This paper explores one approach for reducing research costs by reducing the number of survey items on two community nutrition assessment instruments. In principle, the approach described here is quite general and could be applied to reducing the amount of data needed to assess outcomes across a wide variety of health research questions.

Background

Collection of primary data is one of the most expensive and time consuming aspects of any research study [4]. To ensure data integrity, the collection process must be consistently monitored. After collection, information from paper forms requires double entry by hand or machine scanning followed by manual confirmation of scanner accuracy. Electronic collection of data either in person or over the internet requires the purchase or development of software to collect the data and if deployed over the internet, web-based tools and the resources to host them [5]. In all cases, data cleaning and validation is required [6]. Resources needed increase in proportion to the amount of data to be collected and managed. Further even a rigorously monitored data gathering process is error prone. Transcription errors, recording errors, data entry errors, and errors resulting from equipment malfunction all have the potential to distort findings and compromise results [7]. Minimizing the amount of data needed to produce an accurate assessment minimizes research costs as well as the risk of errors.

Data mining

Data mining techniques employ algorithms or learners that can build prediction models. Such algorithms include linear regression, decision tree learners, Bayes classifiers, random forests and support vector machines among others [8]. Within these learners, there is often a feature selection algorithm that identifies elements within a dataset that are useful in the prediction model. There are many feature selection algorithms including stepwise regression, principle component analysis [9] and information gain [8]. Feature selection studies have found that ranking of singleton variables (as in stepwise regression) does not work as well as exploring the rankings of combinations of variables. That is, if every variable were ranked only by their independent association to the outcome, important pairs (or triples or higher-order) of influences would be missed. Principle components analysis is useful for data reduction but does not consider an outcome [10]. While detection of highly influential variables can inform data reduction strategies, if there is an outcome of interest, the association of variables with this measure is equally important. Feature subset selection algorithms can explore an exponential number of combinations of variables. Hence, the resulting selection is based on influences among independent variables as well as their association to the outcome.

:: Problems to solve ::
A. According to the passage on survey data reduction, how do the resources needed change as more data is collected?
B. Resume the passage on survey data reduction after its final sentence.
The lines that come next have no connection to the passage on survey data reduction.

:: Data ::
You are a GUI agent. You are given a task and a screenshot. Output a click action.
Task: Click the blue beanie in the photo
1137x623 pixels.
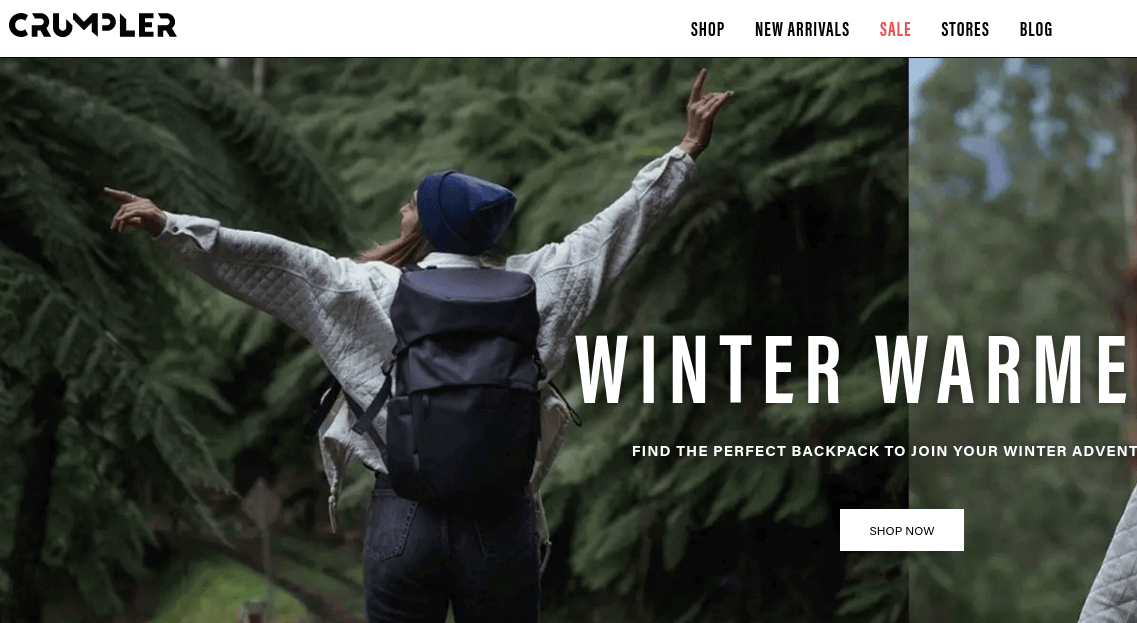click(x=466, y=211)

:: Answers to the problems ::
A. They increase in proportion to the amount of data to be collected and managed.

B.
A comparative study by Halls and Holmes reviewed numerous feature selection algorithms among them Hall’s Correlation-Based Feature Selection (CFS) algorithm [10]. CFS produces a subset of variables or reduced dataset without losing the essential signal in the data [10, 11] by identifying variables that are strongly associated to the target class (outcome) and weakly associated with each other. The most useful feature subset is then identified using a best first search. Best first is an iterative algorithm that keeps track of the current best subset of variables and candidate subsets not considered yet. Best first makes guesses in order to achieve some goal. In most practical applications, there are too many guesses to explore. To cull that very large space, best first search conducts an initial exploration, then sorts the best guesses produced so far. It then explores further, but only in the sorted order (to sort the current subset of features, CFS uses its internal entropy measurements). On every iteration, the algorithm picks the most promising subset and compares its predictive value against that of the best subset identified thus far. The search terminates when, after a fixed number of trials, no subset is found to significantly improve the prediction. To test the external validity of the selected features rigorous a cross-validation procedure is used where some data is kept in reserve and the model tested using the hold-out set.

Surveys

The Nutrition Environment Measures Surveys for Stores (NEMS-S) and Restaurants (NEMS-R) are audit tools used to assess the community nutrition environment [12, 13]. NEMS-S reports the availability and cost of healthy options compared to less healthy options in retail food outlets over 9 food groups as well as the availability, cost, and quality of fresh fruits and vegetables [13]. The Nutrition Environment Measures Survey for restaurants (NEMS-R) measures eight aspects of the nutrition environment including: availability, access, nutrition information, price, nutrition quality, and barriers [12]. A sum score is produced from survey data. The possible score for stores ranges from -9 to 54, the restaurant score from -27 to 63 [14, 15]. Higher scores relative to lower scores infer greater availability of and lower cost of healthy options, as well as support for healthy choices. Testing of psychometric properties (reliability, validity) has been completed. Both surveys exhibited high inter-rater and test-retest reliability and construct validity [16]. Although the NEMS surveys produce reliable and valid assessments and are usable in a wide variety of outlets and communities, the effort associated with their administration is a major limitation to their use.

Methods

Data collection

Using the NEMS surveys, retail food outlets in two West Virginia counties were audited between May and November, 2011 as part of the West Virginia Early Childhood Obesity Prevention Project. Outlets were enumerated using a list of all businesses in the two counties and 5 mile buffer with primary or secondary Standard Industrial Classification (SIC) codes beginning in 53 (retail-department, variety, and general merchandise stores), 54 (retail-food stores), and 58 (retail-eating and drinking places) purchased from InfoUSA in February 2011. Establishments were identified as supermarkets, grocery stores, convenience stores and variety, general merchandise or department stores. Restaurants as sit-down, fast casual, fast food and specialty. A trained auditor visited each outlet and completed the survey using a paper form.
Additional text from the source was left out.